25. The method of claim 24, wherein 26. A method of treating a disorder characterized by decreased production or release of brain acetylcholine in a mammal, said method comprising:
)-(Z) -1-Azabicyclo [2.2.1] heptan-3-one, O- [3 (
3-methoxyphenyl) -2-propynyl] oxime, about 7.5 to about 50.0
A method comprising delivering to a mammal an amount of mg / 20 cm ² patch / day for a period of about 1 to about 14 days. 27. A method of treating a disease characterized by decreased production or release of brain acetylcholine in a mammal, which comprises a therapeutic amount of (R)-(Z) -1-azabicyclo by a transdermal drug delivery device. [2.2.1] heptan-3-one, O
-[3 (3-methoxyphenyl) -2-propynyl] oxime, from about 2 to about 14
A method comprising delivering to a mammal for a period of days. 28. A method of treating a disease in a mammal characterized by decreased production or release of brain acetylcholine, the method comprising:
)-(Z) -1-Azabicyclo [2.2.1] heptan-3-one, O- [3 (
3-methoxyphenyl) -2-propynyl] oxime is delivered to a mammal, whereby (R)-(Z) -1-azabicyclo [2.2.1] in said mammal.
] Heptan-3-one, O- [3 (3-methoxyphenyl) -2-propynyl]
The serum concentration of oxime was adjusted to about 0.2 to about 100 ng / m for a period of about 1 to about 14 days.
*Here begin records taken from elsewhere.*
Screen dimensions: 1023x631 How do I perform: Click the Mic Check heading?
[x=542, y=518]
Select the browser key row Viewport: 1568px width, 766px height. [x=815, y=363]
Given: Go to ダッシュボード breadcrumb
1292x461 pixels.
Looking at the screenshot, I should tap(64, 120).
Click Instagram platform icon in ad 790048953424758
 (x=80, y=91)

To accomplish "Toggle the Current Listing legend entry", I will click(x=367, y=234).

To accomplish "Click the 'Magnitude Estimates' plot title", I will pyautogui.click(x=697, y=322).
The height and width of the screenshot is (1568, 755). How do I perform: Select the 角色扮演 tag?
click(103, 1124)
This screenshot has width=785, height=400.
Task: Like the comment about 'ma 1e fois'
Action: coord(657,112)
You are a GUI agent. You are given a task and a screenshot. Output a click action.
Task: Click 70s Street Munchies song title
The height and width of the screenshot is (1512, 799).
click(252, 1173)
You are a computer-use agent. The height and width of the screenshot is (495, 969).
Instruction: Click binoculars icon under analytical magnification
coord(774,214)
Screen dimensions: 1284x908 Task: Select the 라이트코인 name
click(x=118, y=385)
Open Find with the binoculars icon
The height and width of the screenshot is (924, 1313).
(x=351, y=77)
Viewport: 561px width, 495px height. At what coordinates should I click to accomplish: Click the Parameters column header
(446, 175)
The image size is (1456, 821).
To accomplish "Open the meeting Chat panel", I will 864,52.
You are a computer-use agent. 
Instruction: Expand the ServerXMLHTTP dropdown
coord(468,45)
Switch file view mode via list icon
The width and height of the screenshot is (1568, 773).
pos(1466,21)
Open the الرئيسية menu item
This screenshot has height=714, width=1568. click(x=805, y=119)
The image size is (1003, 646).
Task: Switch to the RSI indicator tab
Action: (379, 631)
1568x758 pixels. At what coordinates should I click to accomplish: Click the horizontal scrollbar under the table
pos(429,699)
L. a method. 29. The method of claim 28, wherein the serum concentration is about 20 to about 60 ng / mL. 30. Transdermal delivery of the drug (R)-(Z) -1-azabicyclo [2.2.1] heptan-3-one, O- [3 (3-methoxyphenyl) -2-propynyl] oxime. A device for treating a drug comprising a pressure sensitive adhesive layer comprising a therapeutically effective amount of the drug, the amount of said drug being stored in the device at 25 ° C and 60% relative humidity for a period of at least 6 months. A device that exceeds about 95% by mass of the initial amount. 31. The device of claim 30, wherein the period of time is one year. 32. Transdermal delivery of the drug (R)-(Z) -1-azabicyclo [2.2.1] heptan-3-one, O- [3 (3-methoxyphenyl) -2-propynyl] oxime. An apparatus for storing a drug having a pressure-sensitive adhesive layer containing a therapeutically effective amount of the drug, and storing the drug at a temperature of 40 ° C. and 75% relative humidity for a period of 6 months. A device in which the amount exceeds about 90% by weight. 33. Transdermal delivery of the drug (R)-(Z) -1-azabicyclo [2.2.1] heptan-3-one, O- [3 (3-methoxyphenyl) -2-propynyl] oxime. A device for storing a pressure-sensitive adhesive layer containing a therapeutically effective amount of the drug, the amount of the drug being initially stored in the device when stored at 40 ° C. and 75% relative humidity for a period of 3 months. A device in which the amount exceeds about 95% by weight.